WARW
- Port Chester, New York; United States;
- Broadcast area: New York City; Westchester County; Connecticut Panhandle;
- Frequency: 96.7 MHz (HD Radio)
- Branding: Air1

Programming
- Format: Christian worship
- Subchannels: HD2: K-Love Pop; (Christian contemporary hit radio); HD3: Radio Nueva Vida (Spanish Christian);
- Network: Air1

Ownership
- Owner: Educational Media Foundation; (K-LOVE, Inc.);
- Sister stations: WPLJ

History
- First air date: 1947
- Former call signs: WSTC-FM (1947–1974); WYRS (1974–1987); WJAZ (1987–1990); WQQQ (1990–1992); WKHL (1992–2006); WCTZ (2006–2011); WKLV-FM (2011–2019); WMKQ (July 2019);
- Call sign meaning: Air1

Technical information
- Licensing authority: FCC
- Facility ID: 10659
- Class: A
- ERP: 3,100 watts
- HAAT: 143 meters (469 ft)
- Transmitter coordinates: 40°54′43″N 73°46′55″W﻿ / ﻿40.912°N 73.782°W

Links
- Public license information: Public file; LMS;
- Webcast: Listen live
- Website: www.air1.com

= WARW (FM) =

Air 1 radio station in Port Chester, New York

WARW is a Christian worship formatted radio station, licensed to serve Port Chester, New York, owned by Educational Media Foundation. It is the Air 1 radio outlet for New York City, Westchester County, and the Connecticut Panhandle. The station's transmitter is located in New Rochelle, New York.

== History ==
WARW went on the air in 1947 as WSTC-FM licensed to Stamford, Connecticut, and simulcasting WSTC. On February 19, 1974, the call letters were changed to WYRS and the station began programming an automated beautiful music format aimed at women using the moniker "Yours 96.7". At 6:00 p.m. on September 2, 1980, WYRS switched to a jazz format after WRVR in New York City had switched formats from jazz to country music. On December 17, 1981, the station was sold to Radio Stamford Inc. The call letters were changed to WJAZ in 1987. In 1990, the format was changed to an oldies format of songs from 1954 to 1973 and the call letters changed to WQQQ with branding as "Q-96.7". From 1992 to 2006, the station was known as WKHL, branded as "Kool 96.7", with no change in format. On March 29, 2006, the station changed from oldies to classic hits as 96.7 The Coast under the WCTZ calls. The FCC approved an allocations shift to Port Chester, New York, in December 2006 which allowed the station greater access to New York City; at the time, the station still marketed itself strictly to a Fairfield County audience.

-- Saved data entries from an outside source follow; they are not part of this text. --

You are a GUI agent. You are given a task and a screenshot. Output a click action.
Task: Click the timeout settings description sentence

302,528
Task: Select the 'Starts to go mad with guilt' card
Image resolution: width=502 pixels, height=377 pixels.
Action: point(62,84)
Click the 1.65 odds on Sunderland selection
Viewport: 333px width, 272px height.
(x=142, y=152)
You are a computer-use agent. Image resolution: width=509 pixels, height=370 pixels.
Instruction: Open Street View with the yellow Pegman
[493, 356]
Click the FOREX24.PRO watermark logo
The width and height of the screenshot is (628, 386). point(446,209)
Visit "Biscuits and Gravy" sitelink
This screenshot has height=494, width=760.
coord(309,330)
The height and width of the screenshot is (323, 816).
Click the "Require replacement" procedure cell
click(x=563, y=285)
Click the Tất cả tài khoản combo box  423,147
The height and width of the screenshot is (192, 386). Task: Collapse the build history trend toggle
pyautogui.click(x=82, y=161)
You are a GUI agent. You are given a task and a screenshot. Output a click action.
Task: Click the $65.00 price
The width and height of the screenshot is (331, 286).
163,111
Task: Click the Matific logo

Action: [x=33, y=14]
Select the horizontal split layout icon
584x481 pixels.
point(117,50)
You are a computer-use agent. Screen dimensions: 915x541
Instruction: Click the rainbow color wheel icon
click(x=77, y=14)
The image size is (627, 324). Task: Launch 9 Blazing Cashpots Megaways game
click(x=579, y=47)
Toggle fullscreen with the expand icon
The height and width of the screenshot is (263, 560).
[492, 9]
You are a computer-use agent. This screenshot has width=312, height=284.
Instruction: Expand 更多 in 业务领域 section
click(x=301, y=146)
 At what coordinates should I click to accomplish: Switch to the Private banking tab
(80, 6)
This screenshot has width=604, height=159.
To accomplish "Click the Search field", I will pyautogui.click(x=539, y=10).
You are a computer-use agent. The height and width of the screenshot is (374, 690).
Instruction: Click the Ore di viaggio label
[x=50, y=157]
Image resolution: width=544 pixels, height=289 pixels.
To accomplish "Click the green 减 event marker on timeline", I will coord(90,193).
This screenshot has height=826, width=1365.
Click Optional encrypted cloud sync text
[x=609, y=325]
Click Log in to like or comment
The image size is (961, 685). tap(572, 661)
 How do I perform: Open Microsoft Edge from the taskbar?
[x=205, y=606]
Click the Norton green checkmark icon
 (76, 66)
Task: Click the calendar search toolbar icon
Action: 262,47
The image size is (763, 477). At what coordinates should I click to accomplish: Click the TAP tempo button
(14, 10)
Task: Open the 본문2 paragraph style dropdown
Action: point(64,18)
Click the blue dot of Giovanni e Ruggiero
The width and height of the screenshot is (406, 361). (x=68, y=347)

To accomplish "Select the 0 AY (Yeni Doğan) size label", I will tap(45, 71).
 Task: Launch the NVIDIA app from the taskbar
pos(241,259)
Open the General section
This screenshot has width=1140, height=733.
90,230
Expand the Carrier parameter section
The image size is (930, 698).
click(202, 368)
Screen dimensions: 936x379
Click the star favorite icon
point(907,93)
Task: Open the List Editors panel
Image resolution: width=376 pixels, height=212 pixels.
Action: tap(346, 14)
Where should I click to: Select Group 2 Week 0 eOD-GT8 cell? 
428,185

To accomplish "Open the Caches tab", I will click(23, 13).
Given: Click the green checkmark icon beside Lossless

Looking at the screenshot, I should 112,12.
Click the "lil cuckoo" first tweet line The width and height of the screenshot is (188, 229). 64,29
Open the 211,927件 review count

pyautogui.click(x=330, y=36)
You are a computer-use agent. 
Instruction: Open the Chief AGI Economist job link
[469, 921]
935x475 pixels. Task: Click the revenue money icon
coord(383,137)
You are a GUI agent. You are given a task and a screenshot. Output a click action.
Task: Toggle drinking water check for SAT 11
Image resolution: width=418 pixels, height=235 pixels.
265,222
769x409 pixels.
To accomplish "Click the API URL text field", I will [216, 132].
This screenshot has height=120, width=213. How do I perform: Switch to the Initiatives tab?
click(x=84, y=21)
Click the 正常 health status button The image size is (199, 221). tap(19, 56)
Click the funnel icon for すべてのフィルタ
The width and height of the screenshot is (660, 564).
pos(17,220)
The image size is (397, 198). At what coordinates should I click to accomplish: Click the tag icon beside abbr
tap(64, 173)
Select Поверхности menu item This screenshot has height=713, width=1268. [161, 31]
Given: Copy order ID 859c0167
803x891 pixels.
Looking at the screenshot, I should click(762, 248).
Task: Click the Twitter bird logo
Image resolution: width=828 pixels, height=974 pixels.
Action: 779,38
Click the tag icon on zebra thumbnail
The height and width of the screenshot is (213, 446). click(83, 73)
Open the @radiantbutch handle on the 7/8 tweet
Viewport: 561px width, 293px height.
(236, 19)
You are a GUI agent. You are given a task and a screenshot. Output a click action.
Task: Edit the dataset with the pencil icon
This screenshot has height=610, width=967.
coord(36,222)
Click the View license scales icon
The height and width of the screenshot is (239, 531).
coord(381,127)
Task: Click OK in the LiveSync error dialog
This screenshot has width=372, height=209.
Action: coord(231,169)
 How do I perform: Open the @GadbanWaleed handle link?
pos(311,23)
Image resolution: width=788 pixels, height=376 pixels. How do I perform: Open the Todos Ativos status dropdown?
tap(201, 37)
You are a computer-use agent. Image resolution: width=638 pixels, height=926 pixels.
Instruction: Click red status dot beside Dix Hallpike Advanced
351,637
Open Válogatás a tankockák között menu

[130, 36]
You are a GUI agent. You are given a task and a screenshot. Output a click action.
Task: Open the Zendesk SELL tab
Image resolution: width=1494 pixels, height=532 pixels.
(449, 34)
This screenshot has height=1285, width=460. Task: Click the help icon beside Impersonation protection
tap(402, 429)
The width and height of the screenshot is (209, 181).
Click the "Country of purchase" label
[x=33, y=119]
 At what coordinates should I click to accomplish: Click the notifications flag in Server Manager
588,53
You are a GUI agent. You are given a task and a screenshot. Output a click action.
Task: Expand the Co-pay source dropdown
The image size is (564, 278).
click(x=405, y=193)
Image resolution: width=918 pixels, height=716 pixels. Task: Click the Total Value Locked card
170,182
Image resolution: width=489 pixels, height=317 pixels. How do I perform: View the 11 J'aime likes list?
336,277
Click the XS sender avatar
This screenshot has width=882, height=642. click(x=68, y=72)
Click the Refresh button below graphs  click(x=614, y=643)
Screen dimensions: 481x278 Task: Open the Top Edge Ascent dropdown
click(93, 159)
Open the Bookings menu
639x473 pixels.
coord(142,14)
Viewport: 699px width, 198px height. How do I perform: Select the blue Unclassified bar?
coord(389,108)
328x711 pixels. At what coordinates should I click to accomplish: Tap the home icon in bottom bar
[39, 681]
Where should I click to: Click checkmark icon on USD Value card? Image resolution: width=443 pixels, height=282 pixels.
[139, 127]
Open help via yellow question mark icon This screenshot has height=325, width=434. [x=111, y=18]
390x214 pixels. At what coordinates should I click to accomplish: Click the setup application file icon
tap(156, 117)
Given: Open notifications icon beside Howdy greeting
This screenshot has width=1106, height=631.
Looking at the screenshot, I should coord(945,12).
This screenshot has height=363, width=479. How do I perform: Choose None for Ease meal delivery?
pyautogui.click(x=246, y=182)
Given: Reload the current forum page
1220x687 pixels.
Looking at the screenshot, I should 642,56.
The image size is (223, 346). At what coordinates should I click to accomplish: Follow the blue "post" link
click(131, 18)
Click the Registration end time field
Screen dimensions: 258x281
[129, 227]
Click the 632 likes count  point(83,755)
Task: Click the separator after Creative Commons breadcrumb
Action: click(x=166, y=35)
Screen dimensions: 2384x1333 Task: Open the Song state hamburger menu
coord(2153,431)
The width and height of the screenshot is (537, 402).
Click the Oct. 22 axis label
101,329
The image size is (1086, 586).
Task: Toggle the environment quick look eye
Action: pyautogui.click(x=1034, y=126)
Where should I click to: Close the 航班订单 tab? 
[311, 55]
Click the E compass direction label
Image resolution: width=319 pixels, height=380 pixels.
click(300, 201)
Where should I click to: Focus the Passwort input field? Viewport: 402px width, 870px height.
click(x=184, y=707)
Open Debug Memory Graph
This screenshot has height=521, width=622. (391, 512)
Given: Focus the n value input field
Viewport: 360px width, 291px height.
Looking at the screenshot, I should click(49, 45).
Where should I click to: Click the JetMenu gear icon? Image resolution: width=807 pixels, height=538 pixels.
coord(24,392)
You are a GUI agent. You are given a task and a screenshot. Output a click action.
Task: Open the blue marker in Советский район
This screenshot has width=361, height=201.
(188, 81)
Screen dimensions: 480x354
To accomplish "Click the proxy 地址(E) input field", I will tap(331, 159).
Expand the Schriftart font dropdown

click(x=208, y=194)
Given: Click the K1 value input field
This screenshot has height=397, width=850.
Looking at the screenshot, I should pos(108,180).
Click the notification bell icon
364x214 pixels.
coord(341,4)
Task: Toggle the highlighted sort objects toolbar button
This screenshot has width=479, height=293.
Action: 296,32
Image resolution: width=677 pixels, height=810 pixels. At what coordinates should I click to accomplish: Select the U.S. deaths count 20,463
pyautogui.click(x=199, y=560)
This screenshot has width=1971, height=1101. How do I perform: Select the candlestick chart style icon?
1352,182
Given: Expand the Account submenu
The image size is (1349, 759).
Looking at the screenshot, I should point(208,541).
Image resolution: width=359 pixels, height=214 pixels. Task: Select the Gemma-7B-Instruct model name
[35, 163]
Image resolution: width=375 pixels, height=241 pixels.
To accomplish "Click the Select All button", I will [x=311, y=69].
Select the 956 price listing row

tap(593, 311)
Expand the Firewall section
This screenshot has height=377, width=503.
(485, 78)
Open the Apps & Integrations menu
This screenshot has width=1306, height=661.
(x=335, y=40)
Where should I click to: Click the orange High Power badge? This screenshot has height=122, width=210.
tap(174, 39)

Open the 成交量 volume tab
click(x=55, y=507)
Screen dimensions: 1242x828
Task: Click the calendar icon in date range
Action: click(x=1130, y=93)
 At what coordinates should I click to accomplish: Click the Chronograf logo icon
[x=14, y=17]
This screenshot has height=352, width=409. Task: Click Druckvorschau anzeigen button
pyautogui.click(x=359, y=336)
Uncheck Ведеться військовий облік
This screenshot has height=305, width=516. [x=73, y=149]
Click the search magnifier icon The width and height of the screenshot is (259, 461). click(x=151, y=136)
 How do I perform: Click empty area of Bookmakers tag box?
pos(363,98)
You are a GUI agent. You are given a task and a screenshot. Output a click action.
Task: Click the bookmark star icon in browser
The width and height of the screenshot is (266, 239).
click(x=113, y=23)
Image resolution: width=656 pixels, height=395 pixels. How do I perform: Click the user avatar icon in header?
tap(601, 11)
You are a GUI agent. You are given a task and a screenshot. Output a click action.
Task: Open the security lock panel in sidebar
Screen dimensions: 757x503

On November 5, 2010, Educational Media Foundation announced they would be purchasing WCTZ and moving the transmitter to the Trump Plaza in New Rochelle, serving as the K-Love affiliate for New York City with the call letters WKLV-FM; the sale was completed in mid-May 2011, after which the station went silent for a few weeks to relocate its transmitter.

On February 13, 2019, WPLJ and five other Cumulus Media stations were sold to the Rocklin, California-based nonprofit broadcaster, Educational Media Foundation (EMF) for $103.5 million. After the sale received final approval by the FCC, EMF announced that WPLJ and the other Cumulus stations acquired would all begin broadcasting K-Love on June 1 at midnight local time; this was later moved up to May 31 at 7:00 pm, five hours earlier than originally planned.

EMF's acquisition of WPLJ created a duopoly for their non-profit enterprise in the New York City market. Between May 31 and July 10, 2019, EMF programmed both WKLV-FM and WPLJ with K-Love programming, but this was not a true simulcast, as a time-delay existed between both stations. On July 11, 2019, the duplicated programming arrangement ceased as EMF swapped the WKLV-FM call-sign with their K-Love affiliate for Butler, Alabama, WMKQ. Simultaneously, EMF discontinued K-Love programming over 96.7 FM and replaced it with a looping message stating that K-Love programming for the New York City market had moved exclusively to WPLJ and that sister network Air 1 would soon be launched on 96.7. On July 19, 2019, Air 1 programming began on the station, which concurrently changed its call letters to WARW (transferred from the Air 1 station in Remsen, New York). On July 26, 2019, WARW moved "K-Love Classics" from 96.7 HD-3 to 96.7 HD-2, and Radio Nueva Vida started broadcasting on the HD3 subchannel.